Of course planners have superimposed a partial hierarchy on the otherwise self organizing parts of the system.   So next we need to study the methods and consequences of such policies.. 

Review Questions:  Isn't macro just a large number of micro events?  Does spontaneous order have a macro and a micro component?
CHAPTER 13: The first thing most students are taught in macroeconomics is how to measure aggregates such as total production, total income, unemployment, and the price level. 

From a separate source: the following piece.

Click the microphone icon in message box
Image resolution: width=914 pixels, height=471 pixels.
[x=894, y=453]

They are not of course taught that aggregation is a flawed economic concept.  For example producing more consumer goods does not have the same economic impact as producing more capital goods.  Producing some types of capital goods does not have the same economic impact as producing other capital goods  Yet both add equally to total production, income, and employment. 

The English economist Keynes said it is demand that creates supply.  The French economist Say said that supply creates demand.  That is a fundamental difference in paradigms.  Keynes approved of borrowing and spending to increase current production. Say encouraged saving and investment to increase productivity in the future.    Do you want more now or more later?  Opportunity cost.

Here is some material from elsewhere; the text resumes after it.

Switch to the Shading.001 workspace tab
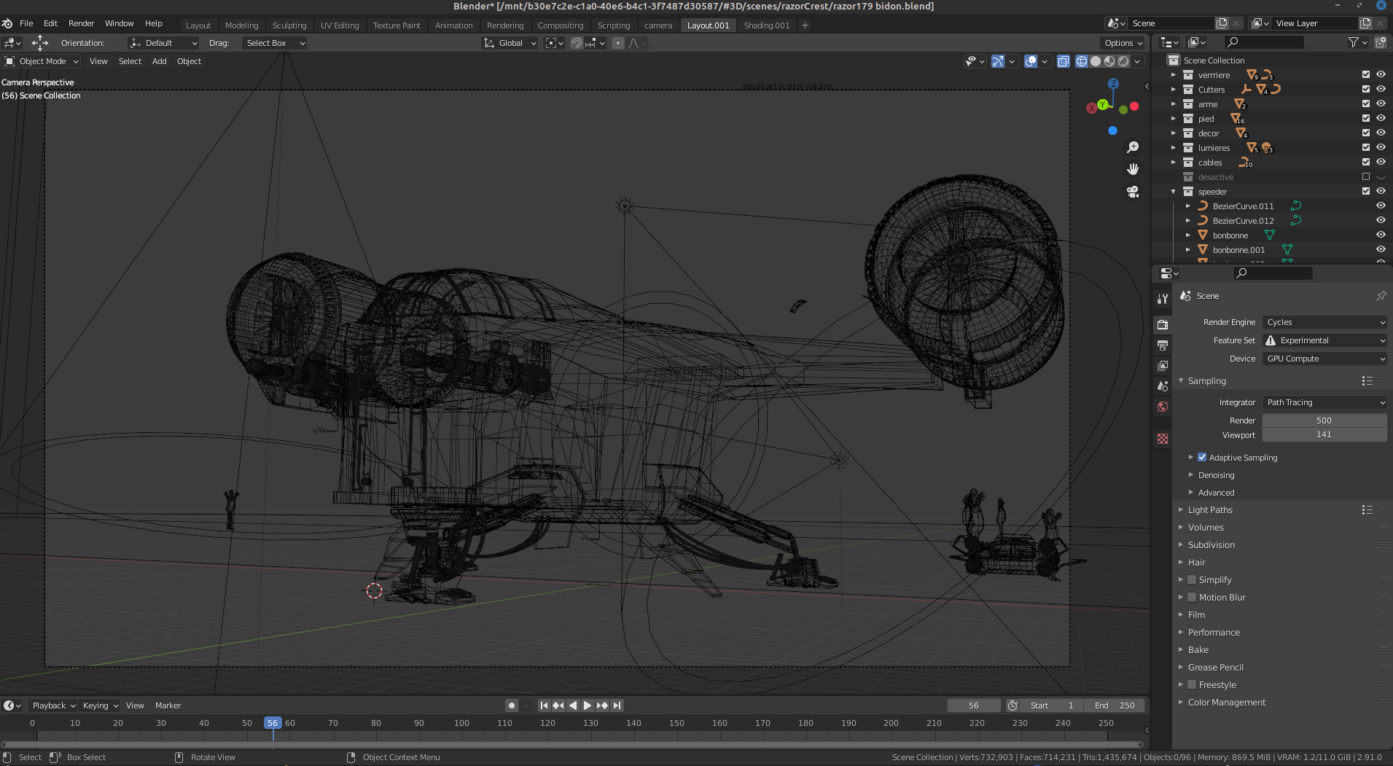This screenshot has height=766, width=1393. pos(766,26)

Keynes was a central planner which means organization by hierarchy.  Say thought that leaving the economy alone so it could organize itself spontaneously was the best idea.   In the 1930s classical economics based on Says Law began to be replaced by Keynesian economics.  When I studied economics in college during the early 1960s there were no courses in macroeconomics since the professors had learned their economics before Keynes became so popular. 

The purpose of aggregate statistics is to provide information to the central planners so they can try to manipulate the economy in one direction or the other.  In a natural rights/spontaneous order economic system there would be no central planning and therefore this information would not be worth the cost of obtaining it. In other words the Bureau of Economic Analysis would go out of business. 

However if it's statistics you want go to John Williams website http://shadowstats.com/ to get an unbiased report. 

Review Question:  What would happen if the government suddenly stopped gathering macroeconomic data?  No price indices.  No unemployment rate.  No GDP numbers.